The 1876 election was between a Democrat, New York Governor Samuel J. Tilden, and the Republican Governor of Ohio, Rutherford B. Hayes. Hayes, whose home was in nearby Fremont, Ohio, went to bed on election night believing he had lost to Tilden. But Republican Party strategists noted that in several southern states, still occupied after the Civil War, the election results were fragmentary or confusing. If those occupied states could be made to give their Electoral College votes to Hayes, he, not Tilden, would become President.

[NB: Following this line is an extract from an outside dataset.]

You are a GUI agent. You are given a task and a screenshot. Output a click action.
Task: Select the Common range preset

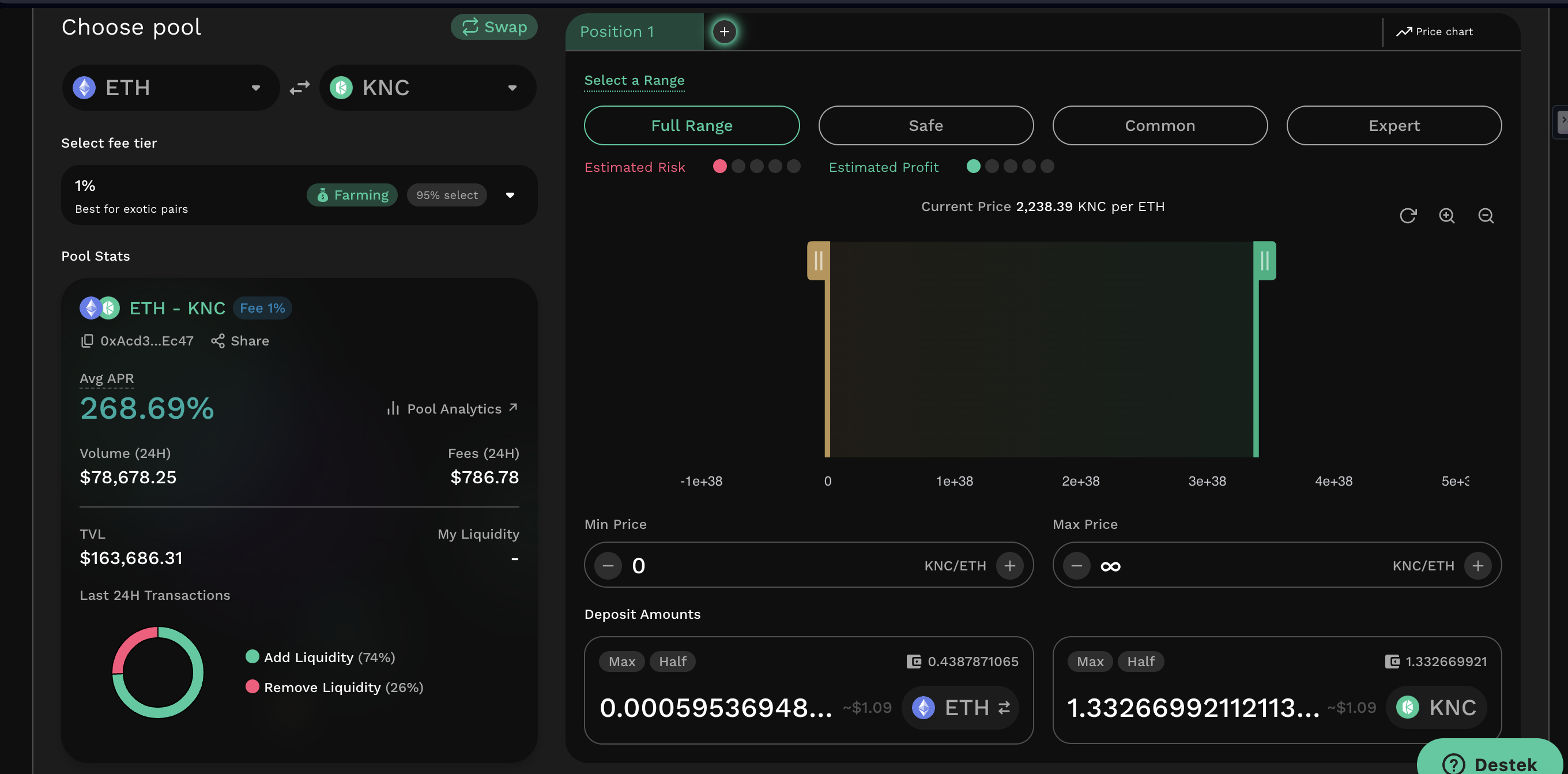[x=1159, y=126]
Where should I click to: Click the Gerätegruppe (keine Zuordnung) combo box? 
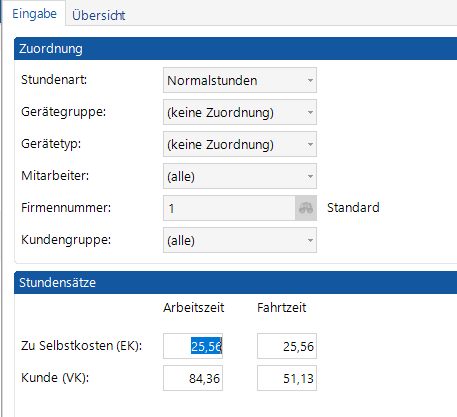click(240, 112)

Months of wrangling over these disputed results finished with the creation of an Electoral Commission. The Commission received two sets of election results from the disputed states, one Democratic and the other Republican. Since the Commission had a Republican majority in its membership, it was probably a foregone conclusion that the election results presented by Republican tabulators were accepted, and Hayes was declared the winner in the Electoral College, 185-184. As President, Hayes removed federal troops from the “reconstructed” Southern states in what was seen as a bid to return sovereignty to them. The man from Fremont avoided electoral anarchy in the south, but had to watch as Republicans, including many African-Americans, were turned out of office and a solidly Democratic south lived under a fictitious “separate but equal” regime for almost 75 years.

George Baker told us many other things about some of his financial dealings, numbers which are now garbled and probably untraceable. But since we can’t listen in on his conversations, this letter may be the only way of hearing the thoughts of a man long gone. Only by reading his letter can we glimpse what was on the mind of George Baker in 1876, and what one Toledoan was thinking of events long past.

[Besides the letter itself, George Baker’s 1910 obituary in the Toledo Blade summarizes his career. I also used Stefan Lorant, The Glorious Burden: The American Presidency [1968], and Bruno Giberti, Designing the Centennial: A History of the 1876 International Exhibition in Philadelphia [2002]. I wish to thank Michael Lora of the Toledo-Lucas County Public Library for his able help.]